== Data to process ==
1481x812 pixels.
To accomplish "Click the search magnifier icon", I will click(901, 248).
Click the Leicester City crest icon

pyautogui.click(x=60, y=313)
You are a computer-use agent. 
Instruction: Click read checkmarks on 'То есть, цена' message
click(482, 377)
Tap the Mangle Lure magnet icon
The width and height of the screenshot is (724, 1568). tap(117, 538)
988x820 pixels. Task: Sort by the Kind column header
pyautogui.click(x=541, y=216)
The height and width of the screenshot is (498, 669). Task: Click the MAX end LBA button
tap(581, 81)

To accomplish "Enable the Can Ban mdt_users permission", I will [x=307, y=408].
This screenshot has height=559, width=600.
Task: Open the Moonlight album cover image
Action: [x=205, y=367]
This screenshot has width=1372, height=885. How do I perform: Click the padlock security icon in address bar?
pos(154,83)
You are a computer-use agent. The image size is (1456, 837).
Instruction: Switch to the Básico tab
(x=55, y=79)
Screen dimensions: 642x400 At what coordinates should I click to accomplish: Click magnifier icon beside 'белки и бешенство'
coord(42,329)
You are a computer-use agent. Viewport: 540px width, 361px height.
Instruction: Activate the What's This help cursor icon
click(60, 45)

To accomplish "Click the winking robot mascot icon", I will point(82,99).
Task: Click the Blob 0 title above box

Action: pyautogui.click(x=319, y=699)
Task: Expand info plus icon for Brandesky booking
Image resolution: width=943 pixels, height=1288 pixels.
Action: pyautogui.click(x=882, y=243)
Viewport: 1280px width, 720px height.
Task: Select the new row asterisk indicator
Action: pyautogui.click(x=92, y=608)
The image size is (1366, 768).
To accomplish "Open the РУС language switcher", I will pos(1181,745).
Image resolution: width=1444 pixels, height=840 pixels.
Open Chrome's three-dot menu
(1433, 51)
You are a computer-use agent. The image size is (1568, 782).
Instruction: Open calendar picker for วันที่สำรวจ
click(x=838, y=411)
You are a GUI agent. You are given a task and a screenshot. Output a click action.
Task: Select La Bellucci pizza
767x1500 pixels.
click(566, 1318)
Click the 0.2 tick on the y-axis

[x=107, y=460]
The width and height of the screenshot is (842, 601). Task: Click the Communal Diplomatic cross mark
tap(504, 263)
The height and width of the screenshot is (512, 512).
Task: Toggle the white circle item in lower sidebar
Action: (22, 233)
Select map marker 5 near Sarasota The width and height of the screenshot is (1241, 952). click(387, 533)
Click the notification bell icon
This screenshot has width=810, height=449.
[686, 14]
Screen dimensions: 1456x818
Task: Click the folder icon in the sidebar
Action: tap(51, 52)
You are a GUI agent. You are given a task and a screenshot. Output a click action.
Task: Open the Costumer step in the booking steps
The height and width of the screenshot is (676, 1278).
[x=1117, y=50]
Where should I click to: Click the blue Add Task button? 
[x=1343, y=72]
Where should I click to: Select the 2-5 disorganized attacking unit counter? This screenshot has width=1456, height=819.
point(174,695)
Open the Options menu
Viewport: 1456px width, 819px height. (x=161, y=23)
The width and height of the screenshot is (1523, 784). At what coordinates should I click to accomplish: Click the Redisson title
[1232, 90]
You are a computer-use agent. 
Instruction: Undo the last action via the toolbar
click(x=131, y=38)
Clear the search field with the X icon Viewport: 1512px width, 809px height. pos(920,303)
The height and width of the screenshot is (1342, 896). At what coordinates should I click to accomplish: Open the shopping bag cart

== Objective ==
Could you copy out the entries from the line with "You are a computer-use agent. Viewport: 540px" to the line with "Select map marker", both of those lines included, keeping every character the same?

== Completed exercise ==
You are a computer-use agent. Viewport: 540px width, 361px height.
Instruction: Activate the What's This help cursor icon
click(60, 45)

To accomplish "Click the winking robot mascot icon", I will point(82,99).
Task: Click the Blob 0 title above box

Action: pyautogui.click(x=319, y=699)
Task: Expand info plus icon for Brandesky booking
Image resolution: width=943 pixels, height=1288 pixels.
Action: pyautogui.click(x=882, y=243)
Viewport: 1280px width, 720px height.
Task: Select the new row asterisk indicator
Action: pyautogui.click(x=92, y=608)
The image size is (1366, 768).
To accomplish "Open the РУС language switcher", I will pos(1181,745).
Image resolution: width=1444 pixels, height=840 pixels.
Open Chrome's three-dot menu
(1433, 51)
You are a computer-use agent. The image size is (1568, 782).
Instruction: Open calendar picker for วันที่สำรวจ
click(x=838, y=411)
You are a GUI agent. You are given a task and a screenshot. Output a click action.
Task: Select La Bellucci pizza
767x1500 pixels.
click(566, 1318)
Click the 0.2 tick on the y-axis

[x=107, y=460]
The width and height of the screenshot is (842, 601). Task: Click the Communal Diplomatic cross mark
tap(504, 263)
The height and width of the screenshot is (512, 512).
Task: Toggle the white circle item in lower sidebar
Action: (22, 233)
Select map marker 5 near Sarasota The width and height of the screenshot is (1241, 952). click(387, 533)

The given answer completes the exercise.